▶ Text segment
------------------------------

Avia Collinder, Sunday Gleaner Writer
MORE FUNDING and urgent supporting legis-lation are needed in order to reduce deaths and improve maternal health in Jamaica, family health practitioners disclose.
According to Dr Karen Lewis-Bell, director of family-health services in the Ministry of Health - with more money, her unit could do more for reproductive health. Additional funding is needed for the establishment of intensive-care units, specialist clinics and public education for women, she said.
Caribbean maternal mortality rates range between 60-170/ 100,000 live births. In Jamaica, there are 45 deaths for every 50,000 live births annually.
"Many of these deaths could be prevented if every woman had access to reproductive-health services," a recent United Nations Population Fund (UNFPA) release in Kingston claimed.
According to UNFPA, "The loss of a mother shatters a family and threatens the well-being of surviving children.
"Research shows that for every woman who dies, 20 or more experience serious complications ranging from chronic infections to disabling injuries."
Maternal death and disabilities, UNFPA states, are often the result of poverty and inadequate state support.

------------------------------

▶ Actions to take
(a) In the article on maternal health in Jamaica, transcribe the stretch from "Caribbean maternal mortality" through "of surviving children.".
(b) According to the article on maternal health in Jamaica, how many women experience serious complications for every woman who dies?

------------------------------

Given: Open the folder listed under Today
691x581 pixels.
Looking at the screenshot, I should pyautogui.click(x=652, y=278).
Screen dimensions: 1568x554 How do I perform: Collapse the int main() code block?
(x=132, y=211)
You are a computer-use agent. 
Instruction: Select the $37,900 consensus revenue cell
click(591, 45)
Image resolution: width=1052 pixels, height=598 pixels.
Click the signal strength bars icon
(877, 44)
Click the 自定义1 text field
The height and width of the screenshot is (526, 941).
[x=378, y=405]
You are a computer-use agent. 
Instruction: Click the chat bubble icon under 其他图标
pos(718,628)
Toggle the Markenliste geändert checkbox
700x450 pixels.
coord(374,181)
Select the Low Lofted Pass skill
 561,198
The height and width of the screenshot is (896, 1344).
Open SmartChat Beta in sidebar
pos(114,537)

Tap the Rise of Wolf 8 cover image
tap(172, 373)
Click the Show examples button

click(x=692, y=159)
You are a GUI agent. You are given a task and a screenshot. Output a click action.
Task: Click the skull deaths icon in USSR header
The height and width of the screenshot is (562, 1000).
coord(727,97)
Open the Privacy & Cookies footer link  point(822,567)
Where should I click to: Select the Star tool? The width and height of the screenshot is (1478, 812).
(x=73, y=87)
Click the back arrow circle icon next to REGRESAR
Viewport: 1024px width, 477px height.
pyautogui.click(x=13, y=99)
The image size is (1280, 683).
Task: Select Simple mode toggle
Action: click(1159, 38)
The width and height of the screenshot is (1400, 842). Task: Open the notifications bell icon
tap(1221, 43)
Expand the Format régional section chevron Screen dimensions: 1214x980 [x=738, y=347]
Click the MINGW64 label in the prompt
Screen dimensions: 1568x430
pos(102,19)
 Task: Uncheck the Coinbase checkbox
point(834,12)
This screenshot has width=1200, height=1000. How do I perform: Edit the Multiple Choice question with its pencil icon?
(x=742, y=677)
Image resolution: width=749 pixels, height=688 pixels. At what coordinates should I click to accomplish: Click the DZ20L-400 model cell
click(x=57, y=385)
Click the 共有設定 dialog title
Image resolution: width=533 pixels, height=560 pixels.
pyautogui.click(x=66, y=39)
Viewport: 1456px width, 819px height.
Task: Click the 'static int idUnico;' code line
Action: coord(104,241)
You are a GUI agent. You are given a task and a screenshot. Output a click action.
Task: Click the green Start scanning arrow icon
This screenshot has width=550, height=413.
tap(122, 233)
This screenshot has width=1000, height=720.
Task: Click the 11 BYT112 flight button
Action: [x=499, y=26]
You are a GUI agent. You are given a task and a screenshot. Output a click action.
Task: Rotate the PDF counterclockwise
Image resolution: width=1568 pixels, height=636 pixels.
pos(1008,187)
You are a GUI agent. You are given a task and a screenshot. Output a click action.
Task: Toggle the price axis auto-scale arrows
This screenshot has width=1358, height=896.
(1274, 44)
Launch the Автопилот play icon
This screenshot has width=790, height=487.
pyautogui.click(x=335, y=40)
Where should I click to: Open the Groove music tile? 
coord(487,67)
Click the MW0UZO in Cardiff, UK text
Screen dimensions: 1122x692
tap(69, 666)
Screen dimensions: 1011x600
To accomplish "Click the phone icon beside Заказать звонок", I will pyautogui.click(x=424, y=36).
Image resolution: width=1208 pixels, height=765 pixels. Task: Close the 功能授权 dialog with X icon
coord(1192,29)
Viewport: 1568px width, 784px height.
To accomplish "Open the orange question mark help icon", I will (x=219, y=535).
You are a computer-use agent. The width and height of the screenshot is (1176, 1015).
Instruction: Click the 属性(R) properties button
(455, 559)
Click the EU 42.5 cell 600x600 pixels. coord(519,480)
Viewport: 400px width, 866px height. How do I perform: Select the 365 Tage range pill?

------------------------------

▶ Responses to the tasks
(a)
Caribbean maternal mortality rates range between 60-170/ 100,000 live births. In Jamaica, there are 45 deaths for every 50,000 live births annually.
"Many of these deaths could be prevented if every woman had access to reproductive-health services," a recent United Nations Population Fund (UNFPA) release in Kingston claimed.
According to UNFPA, "The loss of a mother shatters a family and threatens the well-being of surviving children.

(b) 20 or more.